• **TASK**:
Rewrite the rows from the beginning through the line containing "[x=563, y=50]", replacing "Muffin" with "Cupcake" and changing nothing else. Give only those rows, and omit the pictures.

Rows from a screen grounding dataset:
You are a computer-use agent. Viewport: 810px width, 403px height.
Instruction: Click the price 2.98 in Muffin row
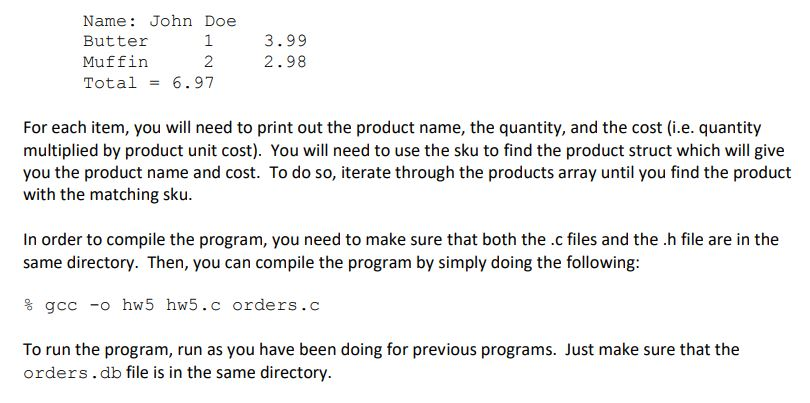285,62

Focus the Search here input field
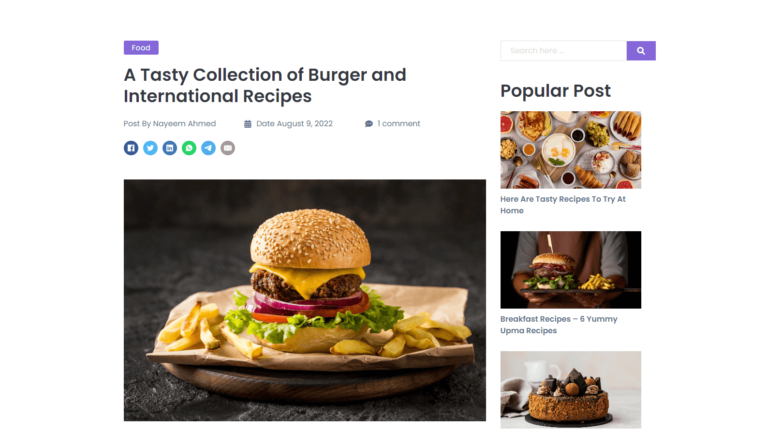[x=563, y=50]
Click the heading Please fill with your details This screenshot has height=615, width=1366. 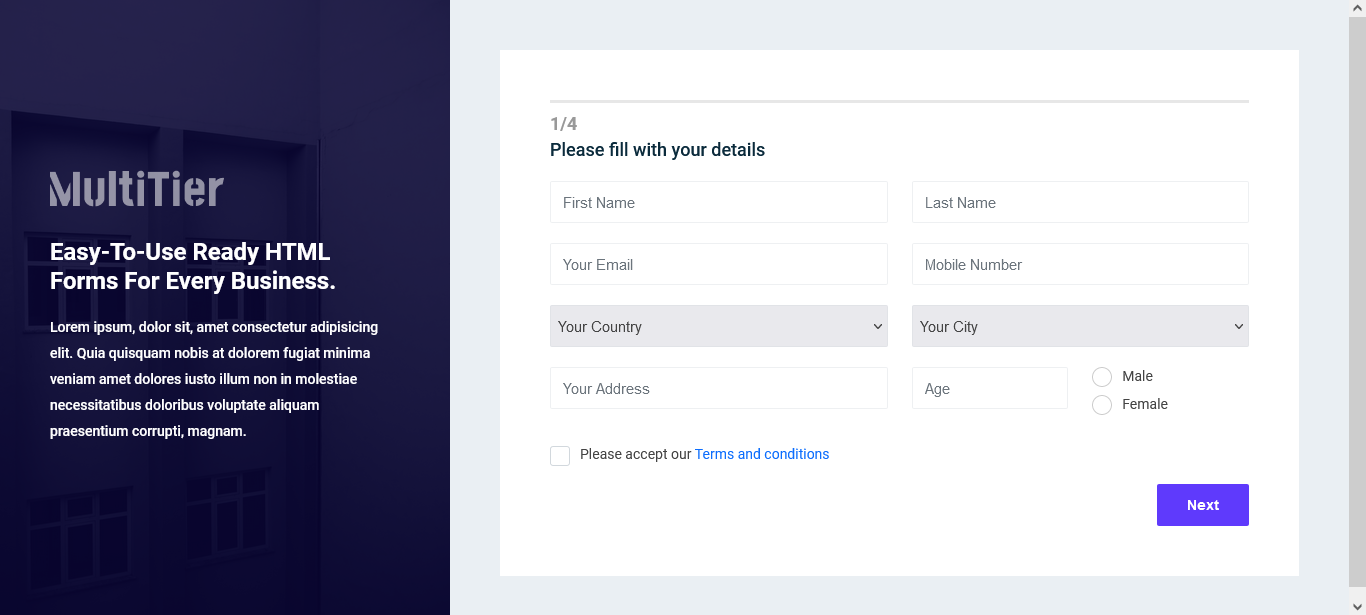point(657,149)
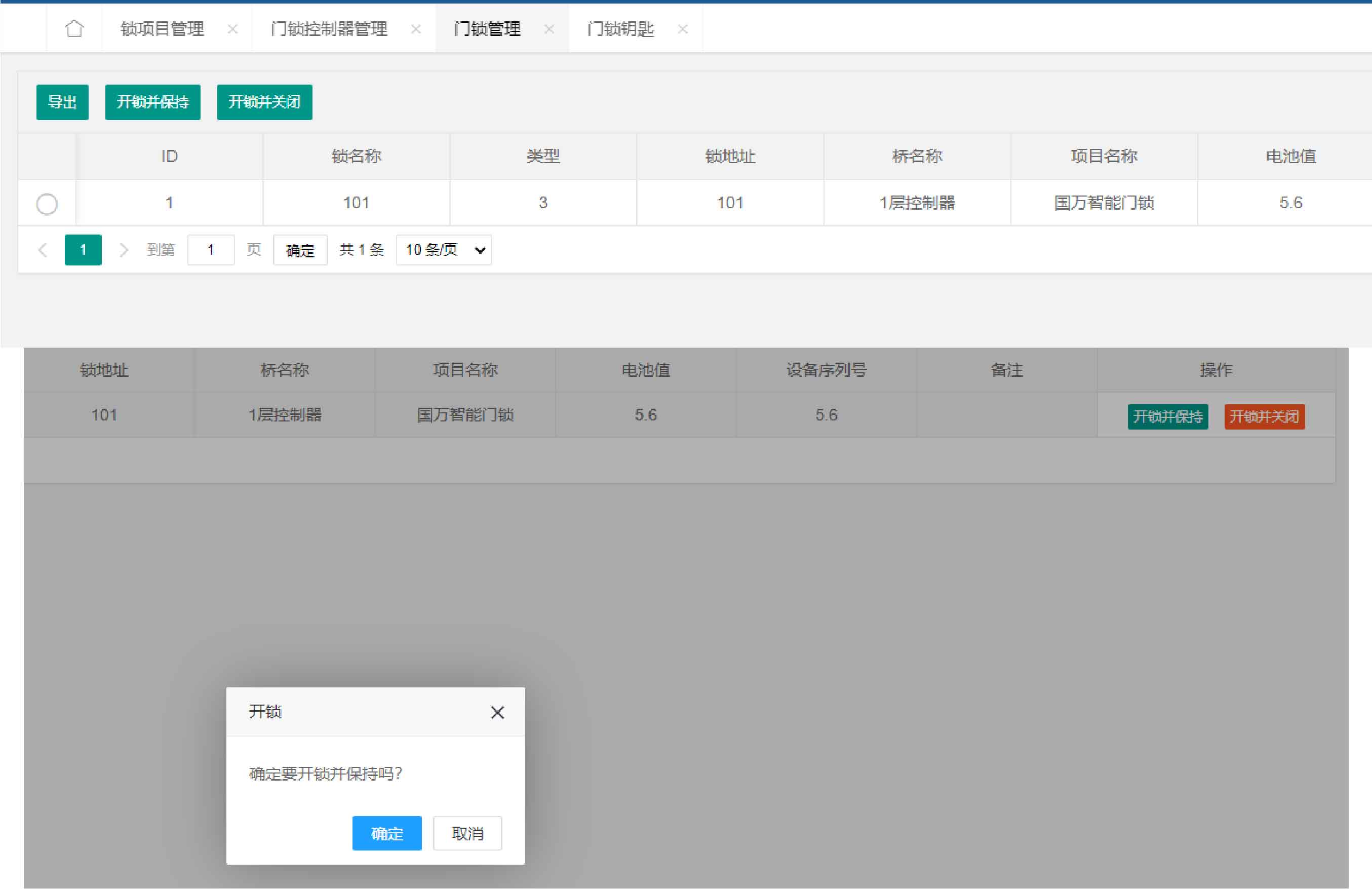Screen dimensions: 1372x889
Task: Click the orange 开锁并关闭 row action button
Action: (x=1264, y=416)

• **THE REPLY**:
You are a computer-use agent. Viewport: 810px width, 403px height.
Instruction: Click the price 2.98 in Cupcake row
285,62

Focus the Search here input field
[x=563, y=50]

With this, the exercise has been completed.